Records from a dataset

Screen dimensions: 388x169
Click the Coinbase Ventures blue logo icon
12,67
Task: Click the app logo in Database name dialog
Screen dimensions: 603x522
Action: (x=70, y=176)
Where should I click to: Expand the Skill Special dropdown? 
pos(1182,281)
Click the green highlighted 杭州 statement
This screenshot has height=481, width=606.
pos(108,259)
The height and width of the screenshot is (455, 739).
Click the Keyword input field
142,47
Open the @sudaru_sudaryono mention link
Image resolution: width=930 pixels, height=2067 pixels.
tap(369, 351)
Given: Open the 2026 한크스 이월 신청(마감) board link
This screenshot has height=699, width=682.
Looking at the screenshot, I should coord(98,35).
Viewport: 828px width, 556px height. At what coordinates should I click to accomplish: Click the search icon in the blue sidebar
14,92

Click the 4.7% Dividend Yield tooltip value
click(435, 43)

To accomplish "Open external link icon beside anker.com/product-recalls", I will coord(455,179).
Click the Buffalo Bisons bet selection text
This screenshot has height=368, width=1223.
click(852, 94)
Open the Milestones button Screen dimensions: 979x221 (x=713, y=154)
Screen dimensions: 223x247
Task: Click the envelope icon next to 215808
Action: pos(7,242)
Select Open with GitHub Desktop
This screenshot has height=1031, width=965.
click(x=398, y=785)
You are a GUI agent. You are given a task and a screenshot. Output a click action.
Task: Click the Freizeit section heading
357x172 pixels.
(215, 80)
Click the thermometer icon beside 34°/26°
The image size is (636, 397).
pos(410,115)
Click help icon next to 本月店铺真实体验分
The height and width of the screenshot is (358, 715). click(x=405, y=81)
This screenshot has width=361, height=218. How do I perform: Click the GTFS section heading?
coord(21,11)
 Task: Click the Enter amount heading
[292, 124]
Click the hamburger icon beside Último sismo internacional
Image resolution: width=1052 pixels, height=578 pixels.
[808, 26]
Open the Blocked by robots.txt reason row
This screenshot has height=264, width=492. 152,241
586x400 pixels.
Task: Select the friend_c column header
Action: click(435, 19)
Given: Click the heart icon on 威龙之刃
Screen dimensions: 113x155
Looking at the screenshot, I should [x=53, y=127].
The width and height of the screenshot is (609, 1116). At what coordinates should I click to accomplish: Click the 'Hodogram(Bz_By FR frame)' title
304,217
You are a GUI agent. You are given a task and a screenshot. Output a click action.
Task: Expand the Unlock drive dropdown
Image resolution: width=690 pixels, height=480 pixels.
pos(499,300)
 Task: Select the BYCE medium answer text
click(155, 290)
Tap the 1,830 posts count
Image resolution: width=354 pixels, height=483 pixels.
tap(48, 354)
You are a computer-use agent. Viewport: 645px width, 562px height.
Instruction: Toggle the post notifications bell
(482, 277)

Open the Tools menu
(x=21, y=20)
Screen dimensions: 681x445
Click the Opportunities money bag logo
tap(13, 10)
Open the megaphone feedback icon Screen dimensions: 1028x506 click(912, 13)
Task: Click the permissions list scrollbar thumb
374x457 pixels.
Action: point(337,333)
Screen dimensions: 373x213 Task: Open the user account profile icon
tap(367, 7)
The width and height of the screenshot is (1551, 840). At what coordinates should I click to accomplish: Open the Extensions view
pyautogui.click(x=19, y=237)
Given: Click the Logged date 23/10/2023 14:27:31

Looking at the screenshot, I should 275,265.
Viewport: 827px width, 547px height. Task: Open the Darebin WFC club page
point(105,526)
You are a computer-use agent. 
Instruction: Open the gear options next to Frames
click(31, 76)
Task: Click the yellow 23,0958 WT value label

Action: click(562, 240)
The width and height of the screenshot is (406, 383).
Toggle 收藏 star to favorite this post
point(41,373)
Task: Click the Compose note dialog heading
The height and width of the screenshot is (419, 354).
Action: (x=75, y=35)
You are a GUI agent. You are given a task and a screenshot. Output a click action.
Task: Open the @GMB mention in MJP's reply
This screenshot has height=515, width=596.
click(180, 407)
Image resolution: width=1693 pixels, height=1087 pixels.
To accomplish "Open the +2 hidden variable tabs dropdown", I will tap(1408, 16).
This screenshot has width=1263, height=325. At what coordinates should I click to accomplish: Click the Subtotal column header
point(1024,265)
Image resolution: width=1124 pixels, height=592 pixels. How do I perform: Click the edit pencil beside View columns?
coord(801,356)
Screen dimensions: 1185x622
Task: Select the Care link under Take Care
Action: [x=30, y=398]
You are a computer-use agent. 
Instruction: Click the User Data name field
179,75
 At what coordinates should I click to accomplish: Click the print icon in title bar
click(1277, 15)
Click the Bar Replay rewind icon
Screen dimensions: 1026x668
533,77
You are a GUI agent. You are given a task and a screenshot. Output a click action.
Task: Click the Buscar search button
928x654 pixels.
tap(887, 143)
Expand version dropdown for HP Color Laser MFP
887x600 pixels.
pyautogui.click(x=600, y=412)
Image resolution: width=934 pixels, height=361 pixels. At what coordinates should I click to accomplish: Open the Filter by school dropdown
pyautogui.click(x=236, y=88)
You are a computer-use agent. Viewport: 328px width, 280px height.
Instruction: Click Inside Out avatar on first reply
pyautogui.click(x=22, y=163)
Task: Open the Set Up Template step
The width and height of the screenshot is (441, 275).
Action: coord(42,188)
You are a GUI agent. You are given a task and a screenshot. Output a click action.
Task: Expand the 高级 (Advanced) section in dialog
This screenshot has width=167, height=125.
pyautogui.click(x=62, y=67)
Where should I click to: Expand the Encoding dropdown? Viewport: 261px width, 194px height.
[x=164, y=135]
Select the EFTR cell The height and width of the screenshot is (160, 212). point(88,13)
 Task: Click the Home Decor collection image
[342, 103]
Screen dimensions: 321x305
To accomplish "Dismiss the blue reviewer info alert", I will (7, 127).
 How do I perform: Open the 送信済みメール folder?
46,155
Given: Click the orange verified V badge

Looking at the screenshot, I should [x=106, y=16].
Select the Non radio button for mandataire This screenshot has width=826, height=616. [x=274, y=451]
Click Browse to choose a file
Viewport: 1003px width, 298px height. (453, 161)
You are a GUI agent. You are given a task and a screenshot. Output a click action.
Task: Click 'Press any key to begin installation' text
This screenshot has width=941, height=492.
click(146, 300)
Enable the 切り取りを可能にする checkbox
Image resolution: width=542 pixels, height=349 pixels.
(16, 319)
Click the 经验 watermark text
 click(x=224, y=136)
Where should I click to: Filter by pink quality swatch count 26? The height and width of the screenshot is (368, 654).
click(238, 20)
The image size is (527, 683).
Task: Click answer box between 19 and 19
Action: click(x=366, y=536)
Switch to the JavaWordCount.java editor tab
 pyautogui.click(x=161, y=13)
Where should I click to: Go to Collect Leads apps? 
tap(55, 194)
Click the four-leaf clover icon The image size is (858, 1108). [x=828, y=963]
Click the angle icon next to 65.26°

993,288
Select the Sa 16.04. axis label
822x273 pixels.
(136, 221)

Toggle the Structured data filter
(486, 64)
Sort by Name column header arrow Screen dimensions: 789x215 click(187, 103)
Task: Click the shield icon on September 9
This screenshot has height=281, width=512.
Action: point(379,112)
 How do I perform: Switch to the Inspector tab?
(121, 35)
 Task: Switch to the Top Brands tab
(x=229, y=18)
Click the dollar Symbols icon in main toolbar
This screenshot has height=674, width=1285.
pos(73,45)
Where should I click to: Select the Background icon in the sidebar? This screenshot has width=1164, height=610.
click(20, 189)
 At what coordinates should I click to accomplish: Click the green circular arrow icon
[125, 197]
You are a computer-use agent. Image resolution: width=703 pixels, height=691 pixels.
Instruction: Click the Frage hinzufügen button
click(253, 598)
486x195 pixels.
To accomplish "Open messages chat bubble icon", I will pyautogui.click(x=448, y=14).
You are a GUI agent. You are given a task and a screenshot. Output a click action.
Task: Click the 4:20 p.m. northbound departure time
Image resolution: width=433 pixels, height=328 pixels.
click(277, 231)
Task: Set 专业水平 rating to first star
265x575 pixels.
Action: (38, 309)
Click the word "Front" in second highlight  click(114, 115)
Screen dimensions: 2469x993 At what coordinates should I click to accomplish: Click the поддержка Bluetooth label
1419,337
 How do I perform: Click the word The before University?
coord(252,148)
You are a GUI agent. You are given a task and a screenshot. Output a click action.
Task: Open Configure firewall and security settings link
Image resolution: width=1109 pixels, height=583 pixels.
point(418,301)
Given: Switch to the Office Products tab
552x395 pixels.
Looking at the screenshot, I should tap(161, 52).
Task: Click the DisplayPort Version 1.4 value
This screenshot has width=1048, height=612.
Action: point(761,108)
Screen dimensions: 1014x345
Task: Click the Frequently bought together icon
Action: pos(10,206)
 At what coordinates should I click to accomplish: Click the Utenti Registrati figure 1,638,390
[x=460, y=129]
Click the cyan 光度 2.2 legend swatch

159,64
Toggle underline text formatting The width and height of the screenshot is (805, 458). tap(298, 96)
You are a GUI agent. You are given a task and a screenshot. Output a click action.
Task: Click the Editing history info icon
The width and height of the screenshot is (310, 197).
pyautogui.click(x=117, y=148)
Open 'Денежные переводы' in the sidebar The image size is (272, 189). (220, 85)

• Work instruction
From the line containing "How do I perform: Click the word" down to the last line of the data above, copy every line exactly; leave out all other lines.

• Exercise answer
 How do I perform: Click the word The before University?
coord(252,148)
You are a GUI agent. You are given a task and a screenshot. Output a click action.
Task: Open Configure firewall and security settings link
Image resolution: width=1109 pixels, height=583 pixels.
point(418,301)
Given: Switch to the Office Products tab
552x395 pixels.
Looking at the screenshot, I should tap(161, 52).
Task: Click the DisplayPort Version 1.4 value
This screenshot has width=1048, height=612.
Action: point(761,108)
Screen dimensions: 1014x345
Task: Click the Frequently bought together icon
Action: pos(10,206)
 At what coordinates should I click to accomplish: Click the Utenti Registrati figure 1,638,390
[x=460, y=129]
Click the cyan 光度 2.2 legend swatch

159,64
Toggle underline text formatting The width and height of the screenshot is (805, 458). tap(298, 96)
You are a GUI agent. You are given a task and a screenshot. Output a click action.
Task: Click the Editing history info icon
The width and height of the screenshot is (310, 197).
pyautogui.click(x=117, y=148)
Open 'Денежные переводы' in the sidebar The image size is (272, 189). (220, 85)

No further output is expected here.